I woke up to the Ravens calling to each other out our bedroom window. I thought they were crows and didn’t think it unusual until I went out with the dogs a little while later.
What sounded like a throaty bark came from above me.
I looked up into the old maple tree thick with leaves but couldn’t find the bird. Within moments a similar sound answered from the other Maple. The tree, outside my studio where I hang my potholders on to take pictures.
I couldn’t see a bird in that tree either. But I knew they were there. Back and forth the single bark went as if it were the trees themselves talking.
Then another cry. This one a screech that came from the trees across the pasture in our neighbor’s yard.
The barking and screeching went on for a while. I didn’t know what they were saying , but I had no doubt that the three birds were having a conversation.
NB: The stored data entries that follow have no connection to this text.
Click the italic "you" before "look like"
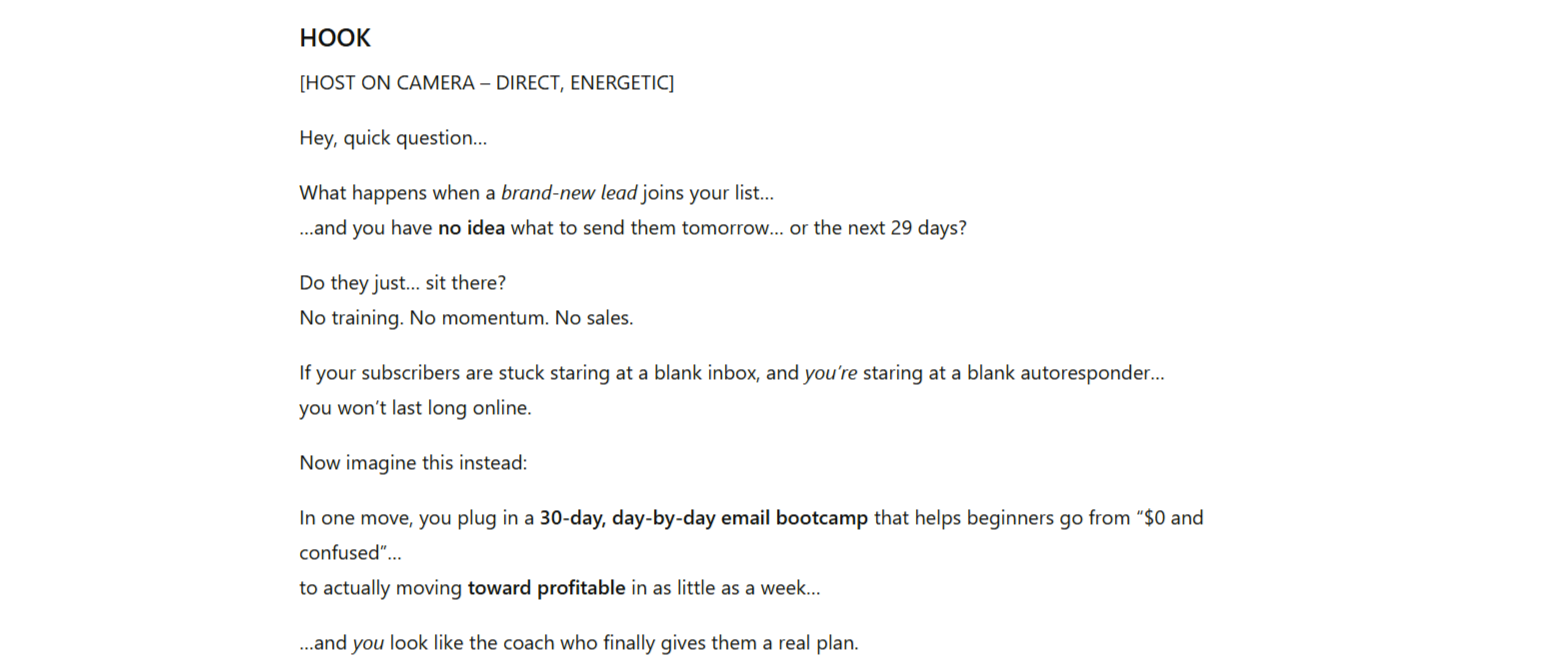click(x=368, y=643)
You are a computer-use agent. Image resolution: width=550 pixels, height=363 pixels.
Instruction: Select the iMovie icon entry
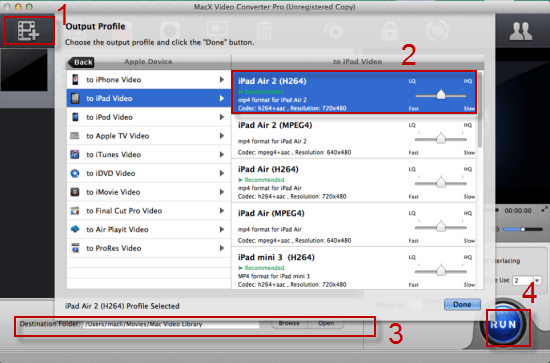point(75,192)
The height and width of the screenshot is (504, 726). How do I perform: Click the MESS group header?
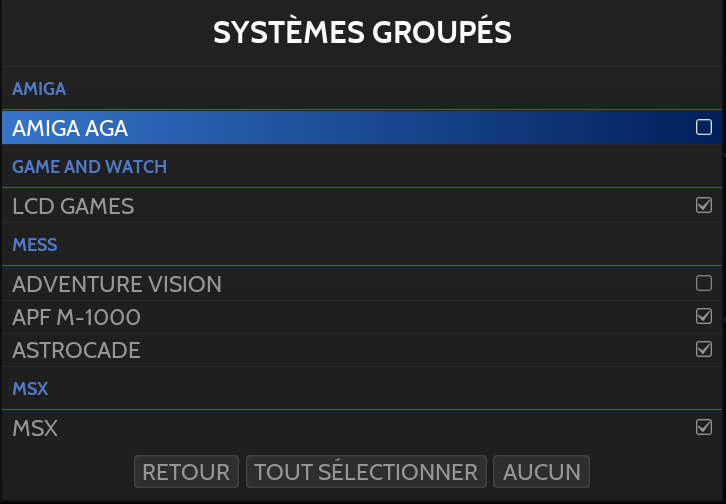click(35, 245)
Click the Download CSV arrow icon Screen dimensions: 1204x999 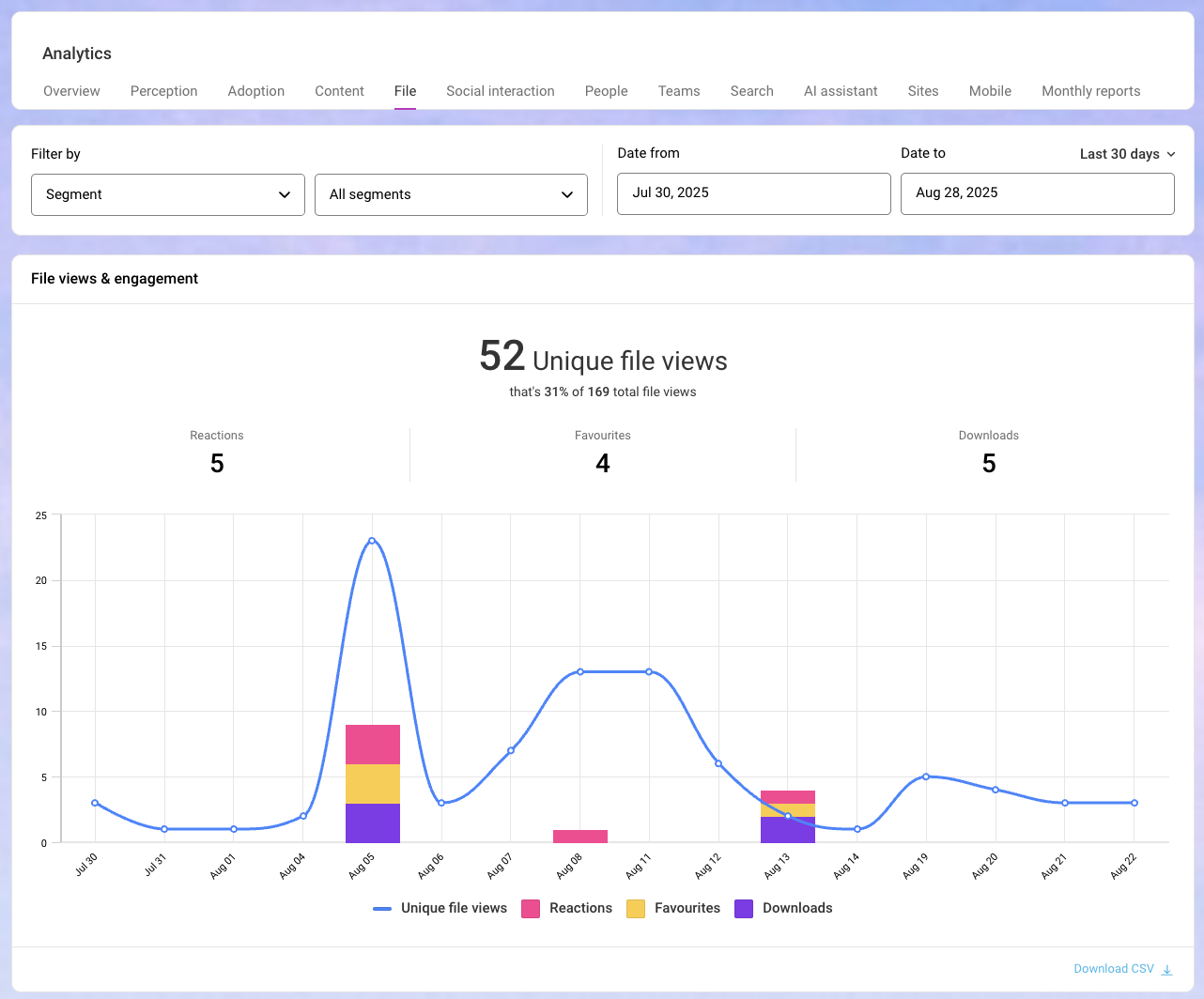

Then a big black bird flew from the tree above me as if shot from a cannon. I watched it wing its way across the pasture in seconds and land in the group of trees the screech came from.
Not a minute later another big black bird materialized from the other maple and headed for the same trees.
Now they were quiet and I went back into the house. I made myself a cup of tea using mint that I’d dried from my garden, then sat on the back porch steps. The sun warmed me and I watched the bees and flies hum in the garden.
Then suddenly, one of the big black birds was back.
It landed in the birch tree in front of me. This time I could see it clearly. The tree is old, probably dying, and the leaves are small and thin on the branches.
The throaty barking began again. Two or three at a time. The black bird paced the bare branch only stopping to call out. It wasn’t long before the other big black bird flew in, landing on the other side of the tree.
As I watched I was thinking of my Crow Red Quilt. But these birds looked bigger than the crows I’m used to seeing sitting on the electrical lines around the farm.
I didn’t hear the screeching again and eventually, after being quiet for a while, both birds flew away.
I used the Merlin App to figure out that these birds were not crows but ravens.
Next, I went to Carol Law Conklin’s website Amityfarmbatik and looked up the batik that started it all. The name of her piece is Crow Alone. That settled my mind about the identity of the bird in the batik.
When I looked up the physical differences between a crow and raven, all the sources I came across said that size was how they could most easily be differentiated. Then when I read about them in Ted Andrews’ Animal Speak, he too suggested that the birds have similar meanings.
My Crow Red quilt came directly out of my own personal need for grounding as I have been transitioning through a new psychological awareness that I wrote about some weeks ago. Coming to more fully understand the effects of the trauma I experienced in my childhood is a process that I’m moving through.
So when I read in Andrew’s writing on both Raven and Crow the idea that they are symbols of creation and magic in our everyday life, it made sense to me.
“Each of us has the magician within, Andrews writes, and it is Raven which can show us how to bring that part of us out of the dark and into the light.” Raven teaches how to take that which is unformed and give it the form you desire.”
I know the Ravens who came onto the farm that morning were talking to each other. Possibly the one who was screeching was calling a warning or was an adolescent.
But their presence made me also feel like they were talking to me too. Bringing me a spiritual message.
So I’ll take their message as an affirmation of my ability to make the changes that I need to in order to move on in my life. To morn the past and let go of it. And to believe that can manifest something better for me, from its’ darkness.